The 13th saskara is reached when a Hindu marries. Marriage in Hinduism is quite obviously a religious action. Therefore in not marrying a Hindu, you cannot easily for-fill these tasks given to you.
You can preserve the purity of your religion and caste by marrying in the traditional way.
By marrying a Hindu, you will have your horoscopes compared, will have the same religious state of mind, and are therefore compatible.
If two Hindus marry, the families will get along and there will be no feuds.
You will keep your parents happy by marrying a fellow Hindu in the correct manner. If you do not, there may be a major disagreement in which your family may not ever fully forgive you. They may even believe that in abandoning the correct tradition of marriage, you are abandoning the Hindu religion.
If you marry a Hindu you will gain respect from the Hindu society whereas if you don't there may be a lot of disrespect and gossip about you.
Your children will be brought up to believe the Hindu faith and will not be confused of which parent religion he or she should follow. He or she will learn all the correct rituals. The eldest son will light his father's funeral pyre as Hinduism states.
The Hindu marriage, as shown in question one, is full of symbolism and if this ritual is formed correctly good karma will follow. In fact large parts of Hinduism itself are all about ritual and tradition. So if you do not marry a Hindu, all this will be lost, bad Karma will follow and you will never be released from samara, the series of births, deaths and re-births and atman will never be rejoined with Brahmin. -This is a Hindu's main goal and therefore it is essential to marry a Hindu.
ii) being married is important in Hindu society,
Being married is important in the Hindu society. This is because marriage in Hinduism is not seen as a lifestyle choice but a duty and religious stage of life, from 'student', the first ashrama, to 'householder', the second ashrama according to the Varna-ashrama-dharma. When married, a Hindu has the opportunity to achieve three goals:
> A release from all basic human desires through marriage and having children.
> A contribution to society though hard work.
> The duty of carrying out whatever demands his particular caste places upon him.
The 13th saskara is reached when a Hindu marries. Marriage in Hinduism is quite obviously a religious action. Therefore in not marrying, it is impossible to for-fill your dharma.
By having a Hindu marriage correctly good karma will follow. Large parts of Hinduism itself are all about ritual and tradition. So if you do not marry, all this will be lost, bad Karma will follow and you will never be released from samara, the series of births, deaths and re-births and atman will never be rejoined with Brahmin. -This is a Hindu's main goal and therefore it is essential to marry.
iii) it is important to consult with all members of the family when the marriage is being arranged.
It is important to consult all members of the family when a marriage is being arranged. The main reason for this is because when a marriage takes place is not just between the bride and groom but both families as well.
Also by asking all members of the family you can ensure a good match in marriage.
If anything goes wrong there will be shame upon the family and therefore all must be consulted.
2) b) Explain the response of Hinduism to the moral problems of courtship.
According to Hindu scriptures, basically, you must not search for your own partner, and when you do want a partner it must be the one your family arranges for you to marry. Therefore strictly speaking courtship is not to be done. Romance, traditionally was only for the Gods. There are certain exceptions however, as Hinduism has had to change with the times and become more flexible and acceptant of modern practices.

● ● ● ● ● ● ●

_What is required_:
Copy the passage on Hindu marriage from "You will keep" up to and including "gossip about you.", substituting "rumors" for "gossip". The data here has no connection to the passage on Hindu marriage.

_Material_:
● ● ● ● ● ● ●

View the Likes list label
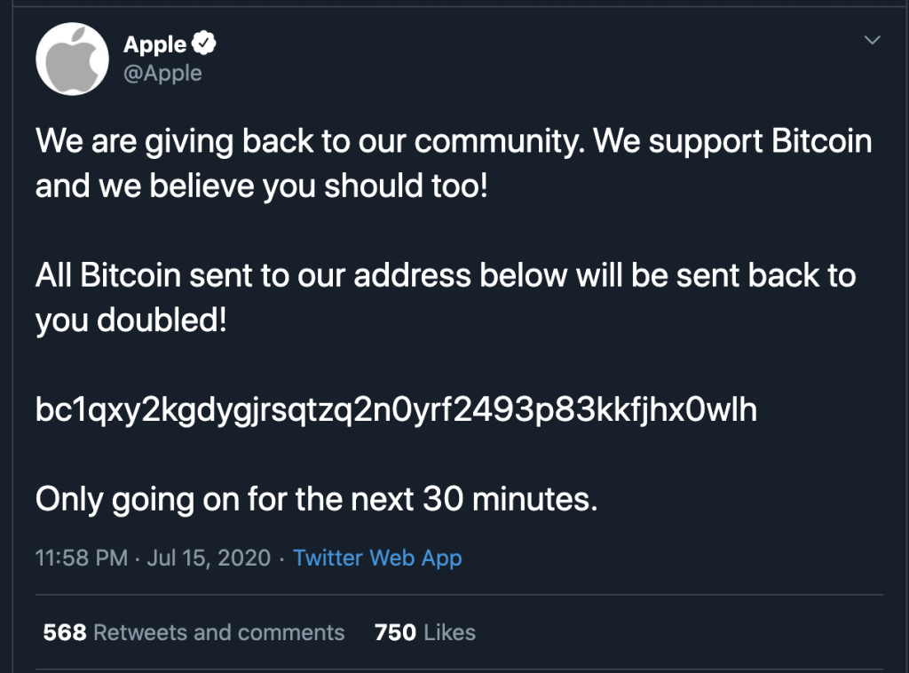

● ● ● ● ● ● ●

_Solution to the problem_:
You will keep your parents happy by marrying a fellow Hindu in the correct manner. If you do not, there may be a major disagreement in which your family may not ever fully forgive you. They may even believe that in abandoning the correct tradition of marriage, you are abandoning the Hindu religion.
If you marry a Hindu you will gain respect from the Hindu society whereas if you don't there may be a lot of disrespect and rumors about you.